### Direction
Convert every line of the records below into a numbered list, with one line per entry and no blank lines.

### Items
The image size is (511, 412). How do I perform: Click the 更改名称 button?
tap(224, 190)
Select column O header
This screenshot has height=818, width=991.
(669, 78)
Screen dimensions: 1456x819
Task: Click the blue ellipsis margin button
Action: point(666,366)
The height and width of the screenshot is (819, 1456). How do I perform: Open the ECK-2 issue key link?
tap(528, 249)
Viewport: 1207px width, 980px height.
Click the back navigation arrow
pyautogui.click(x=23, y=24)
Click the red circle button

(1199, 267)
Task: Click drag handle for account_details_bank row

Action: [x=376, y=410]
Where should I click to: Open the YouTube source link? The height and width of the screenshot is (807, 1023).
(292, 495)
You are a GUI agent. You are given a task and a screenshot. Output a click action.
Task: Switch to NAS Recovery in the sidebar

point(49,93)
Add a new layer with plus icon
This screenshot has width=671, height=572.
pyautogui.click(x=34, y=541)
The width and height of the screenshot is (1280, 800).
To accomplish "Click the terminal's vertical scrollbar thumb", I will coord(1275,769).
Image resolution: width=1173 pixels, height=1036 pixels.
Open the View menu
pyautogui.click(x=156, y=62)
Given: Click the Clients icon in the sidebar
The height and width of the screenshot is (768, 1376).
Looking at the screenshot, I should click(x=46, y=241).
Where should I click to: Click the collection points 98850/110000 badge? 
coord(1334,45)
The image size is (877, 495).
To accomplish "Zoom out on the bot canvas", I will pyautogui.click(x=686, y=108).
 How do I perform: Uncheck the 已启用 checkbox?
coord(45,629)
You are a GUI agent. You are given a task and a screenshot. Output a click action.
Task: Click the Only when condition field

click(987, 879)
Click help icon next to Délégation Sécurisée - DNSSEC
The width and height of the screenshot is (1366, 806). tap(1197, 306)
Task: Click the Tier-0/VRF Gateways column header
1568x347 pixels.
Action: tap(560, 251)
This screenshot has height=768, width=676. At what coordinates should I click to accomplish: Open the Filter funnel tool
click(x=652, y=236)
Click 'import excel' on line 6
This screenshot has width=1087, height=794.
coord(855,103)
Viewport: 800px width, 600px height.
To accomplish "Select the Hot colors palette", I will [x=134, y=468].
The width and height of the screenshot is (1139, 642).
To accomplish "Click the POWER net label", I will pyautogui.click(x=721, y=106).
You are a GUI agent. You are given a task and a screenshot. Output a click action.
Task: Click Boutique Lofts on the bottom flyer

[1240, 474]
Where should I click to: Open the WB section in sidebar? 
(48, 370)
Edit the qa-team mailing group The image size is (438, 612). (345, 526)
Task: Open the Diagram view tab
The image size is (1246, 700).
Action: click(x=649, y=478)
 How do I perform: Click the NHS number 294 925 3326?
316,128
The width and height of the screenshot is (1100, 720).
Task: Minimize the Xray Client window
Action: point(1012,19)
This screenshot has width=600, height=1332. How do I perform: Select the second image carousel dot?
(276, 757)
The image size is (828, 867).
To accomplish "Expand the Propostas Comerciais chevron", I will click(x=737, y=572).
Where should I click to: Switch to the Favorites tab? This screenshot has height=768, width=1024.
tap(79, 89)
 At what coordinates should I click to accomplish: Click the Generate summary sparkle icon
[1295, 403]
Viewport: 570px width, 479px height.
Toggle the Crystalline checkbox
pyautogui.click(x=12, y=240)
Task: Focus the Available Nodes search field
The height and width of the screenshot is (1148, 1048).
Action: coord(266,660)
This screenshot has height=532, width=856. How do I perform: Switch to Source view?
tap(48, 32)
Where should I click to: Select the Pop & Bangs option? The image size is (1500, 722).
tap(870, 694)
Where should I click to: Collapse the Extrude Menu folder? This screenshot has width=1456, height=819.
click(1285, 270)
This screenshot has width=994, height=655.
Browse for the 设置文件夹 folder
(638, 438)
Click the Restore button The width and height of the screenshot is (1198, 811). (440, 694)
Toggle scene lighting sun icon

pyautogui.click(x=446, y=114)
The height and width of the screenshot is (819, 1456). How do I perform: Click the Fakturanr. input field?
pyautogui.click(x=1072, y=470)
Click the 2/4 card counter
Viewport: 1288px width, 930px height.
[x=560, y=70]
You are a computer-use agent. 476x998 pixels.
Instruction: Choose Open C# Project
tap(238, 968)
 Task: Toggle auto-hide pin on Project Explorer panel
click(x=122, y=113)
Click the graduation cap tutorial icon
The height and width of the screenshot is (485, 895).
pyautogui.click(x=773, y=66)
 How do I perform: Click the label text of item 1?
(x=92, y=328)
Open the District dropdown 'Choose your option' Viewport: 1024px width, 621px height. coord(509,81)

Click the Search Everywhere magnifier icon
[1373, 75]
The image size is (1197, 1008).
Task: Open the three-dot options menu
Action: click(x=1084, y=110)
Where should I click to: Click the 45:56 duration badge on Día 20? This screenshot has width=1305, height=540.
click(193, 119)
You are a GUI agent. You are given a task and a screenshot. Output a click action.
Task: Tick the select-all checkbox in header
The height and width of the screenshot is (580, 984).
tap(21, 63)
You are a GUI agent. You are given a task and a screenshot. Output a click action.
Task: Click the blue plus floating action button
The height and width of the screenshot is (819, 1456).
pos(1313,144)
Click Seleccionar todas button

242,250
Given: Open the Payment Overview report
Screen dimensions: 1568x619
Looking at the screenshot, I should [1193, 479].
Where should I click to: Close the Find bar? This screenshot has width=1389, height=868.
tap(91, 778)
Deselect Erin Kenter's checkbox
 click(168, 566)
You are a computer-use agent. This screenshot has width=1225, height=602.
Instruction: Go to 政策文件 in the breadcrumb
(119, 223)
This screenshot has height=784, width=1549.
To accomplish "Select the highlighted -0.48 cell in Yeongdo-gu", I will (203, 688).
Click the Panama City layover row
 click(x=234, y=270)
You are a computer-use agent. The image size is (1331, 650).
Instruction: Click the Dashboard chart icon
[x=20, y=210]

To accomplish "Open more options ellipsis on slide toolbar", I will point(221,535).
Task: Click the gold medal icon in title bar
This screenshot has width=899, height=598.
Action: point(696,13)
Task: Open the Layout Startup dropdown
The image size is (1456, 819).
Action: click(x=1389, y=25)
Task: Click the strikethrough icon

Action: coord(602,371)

### Answer below
1. The image size is (511, 412). How do I perform: Click the 更改名称 button?
2. tap(224, 190)
3. Select column O header
4. This screenshot has height=818, width=991.
5. (669, 78)
6. Screen dimensions: 1456x819
7. Task: Click the blue ellipsis margin button
8. Action: point(666,366)
9. The height and width of the screenshot is (819, 1456). How do I perform: Open the ECK-2 issue key link?
10. tap(528, 249)
11. Viewport: 1207px width, 980px height.
12. Click the back navigation arrow
13. pyautogui.click(x=23, y=24)
14. Click the red circle button
15. (1199, 267)
16. Task: Click drag handle for account_details_bank row
17. Action: [x=376, y=410]
18. Where should I click to: Open the YouTube source link? The height and width of the screenshot is (807, 1023).
19. (292, 495)
20. You are a GUI agent. You are given a task and a screenshot. Output a click action.
21. Task: Switch to NAS Recovery in the sidebar
22. point(49,93)
23. Add a new layer with plus icon
24. This screenshot has width=671, height=572.
25. pyautogui.click(x=34, y=541)
26. The width and height of the screenshot is (1280, 800).
27. To accomplish "Click the terminal's vertical scrollbar thumb", I will coord(1275,769).
28. Image resolution: width=1173 pixels, height=1036 pixels.
29. Open the View menu
30. pyautogui.click(x=156, y=62)
31. Given: Click the Clients icon in the sidebar
32. The height and width of the screenshot is (768, 1376).
33. Looking at the screenshot, I should click(x=46, y=241).
34. Where should I click to: Click the collection points 98850/110000 badge? 
35. coord(1334,45)
36. The image size is (877, 495).
37. To accomplish "Zoom out on the bot canvas", I will pyautogui.click(x=686, y=108).
38.  How do I perform: Uncheck the 已启用 checkbox?
39. coord(45,629)
40. You are a GUI agent. You are given a task and a screenshot. Output a click action.
41. Task: Click the Only when condition field
42. click(987, 879)
43. Click help icon next to Délégation Sécurisée - DNSSEC
44. The width and height of the screenshot is (1366, 806). tap(1197, 306)
45. Task: Click the Tier-0/VRF Gateways column header
46. 1568x347 pixels.
47. Action: tap(560, 251)
48. This screenshot has height=768, width=676. At what coordinates should I click to accomplish: Open the Filter funnel tool
49. click(x=652, y=236)
50. Click 'import excel' on line 6
51. This screenshot has width=1087, height=794.
52. coord(855,103)
53. Viewport: 800px width, 600px height.
54. To accomplish "Select the Hot colors palette", I will [x=134, y=468].
55. The width and height of the screenshot is (1139, 642).
56. To accomplish "Click the POWER net label", I will pyautogui.click(x=721, y=106).
57. You are a GUI agent. You are given a task and a screenshot. Output a click action.
58. Task: Click Boutique Lofts on the bottom flyer
59. [1240, 474]
60. Where should I click to: Open the WB section in sidebar? 
61. (48, 370)
62. Edit the qa-team mailing group The image size is (438, 612). (345, 526)
63. Task: Open the Diagram view tab
64. The image size is (1246, 700).
65. Action: click(x=649, y=478)
66.  How do I perform: Click the NHS number 294 925 3326?
67. 316,128
68. The width and height of the screenshot is (1100, 720).
69. Task: Minimize the Xray Client window
70. Action: point(1012,19)
71. This screenshot has width=600, height=1332. How do I perform: Select the second image carousel dot?
72. (276, 757)
73. The image size is (828, 867).
74. To accomplish "Expand the Propostas Comerciais chevron", I will click(x=737, y=572).
75. Where should I click to: Switch to the Favorites tab? This screenshot has height=768, width=1024.
76. tap(79, 89)
77.  At what coordinates should I click to accomplish: Click the Generate summary sparkle icon
78. [1295, 403]
79. Viewport: 570px width, 479px height.
80. Toggle the Crystalline checkbox
81. pyautogui.click(x=12, y=240)
82. Task: Focus the Available Nodes search field
83. The height and width of the screenshot is (1148, 1048).
84. Action: coord(266,660)
85. This screenshot has height=532, width=856. How do I perform: Switch to Source view?
86. tap(48, 32)
87. Where should I click to: Select the Pop & Bangs option? The image size is (1500, 722).
88. tap(870, 694)
89. Where should I click to: Collapse the Extrude Menu folder? This screenshot has width=1456, height=819.
90. click(1285, 270)
91. This screenshot has width=994, height=655.
92. Browse for the 设置文件夹 folder
93. (638, 438)
94. Click the Restore button The width and height of the screenshot is (1198, 811). (440, 694)
95. Toggle scene lighting sun icon
96. pyautogui.click(x=446, y=114)
97. The height and width of the screenshot is (819, 1456). How do I perform: Click the Fakturanr. input field?
98. pyautogui.click(x=1072, y=470)
99. Click the 2/4 card counter
100. Viewport: 1288px width, 930px height.
101. [x=560, y=70]
102. You are a computer-use agent. 476x998 pixels.
103. Instruction: Choose Open C# Project
104. tap(238, 968)
105.  Task: Toggle auto-hide pin on Project Explorer panel
106. click(x=122, y=113)
107. Click the graduation cap tutorial icon
108. The height and width of the screenshot is (485, 895).
109. pyautogui.click(x=773, y=66)
110.  How do I perform: Click the label text of item 1?
111. (x=92, y=328)
112. Open the District dropdown 'Choose your option' Viewport: 1024px width, 621px height. coord(509,81)
113. Click the Search Everywhere magnifier icon
114. [1373, 75]
115. The image size is (1197, 1008).
116. Task: Open the three-dot options menu
117. Action: click(x=1084, y=110)
118. Where should I click to: Click the 45:56 duration badge on Día 20? This screenshot has width=1305, height=540.
119. click(193, 119)
120. You are a GUI agent. You are given a task and a screenshot. Output a click action.
121. Task: Tick the select-all checkbox in header
122. The height and width of the screenshot is (580, 984).
123. tap(21, 63)
124. You are a GUI agent. You are given a task and a screenshot. Output a click action.
125. Task: Click the blue plus floating action button
126. The height and width of the screenshot is (819, 1456).
127. pos(1313,144)
128. Click Seleccionar todas button
129. 242,250
130. Given: Open the Payment Overview report
131. Screen dimensions: 1568x619
132. Looking at the screenshot, I should [1193, 479].
133. Where should I click to: Close the Find bar? This screenshot has width=1389, height=868.
134. tap(91, 778)
135. Deselect Erin Kenter's checkbox
136.  click(168, 566)
137. You are a computer-use agent. This screenshot has width=1225, height=602.
138. Instruction: Go to 政策文件 in the breadcrumb
139. (119, 223)
140. This screenshot has height=784, width=1549.
141. To accomplish "Select the highlighted -0.48 cell in Yeongdo-gu", I will (203, 688).
142. Click the Panama City layover row
143.  click(x=234, y=270)
144. You are a computer-use agent. The image size is (1331, 650).
145. Instruction: Click the Dashboard chart icon
146. [x=20, y=210]
147. To accomplish "Open more options ellipsis on slide toolbar", I will point(221,535).
148. Task: Click the gold medal icon in title bar
149. This screenshot has width=899, height=598.
150. Action: point(696,13)
151. Task: Open the Layout Startup dropdown
152. The image size is (1456, 819).
153. Action: click(x=1389, y=25)
154. Task: Click the strikethrough icon
155. Action: coord(602,371)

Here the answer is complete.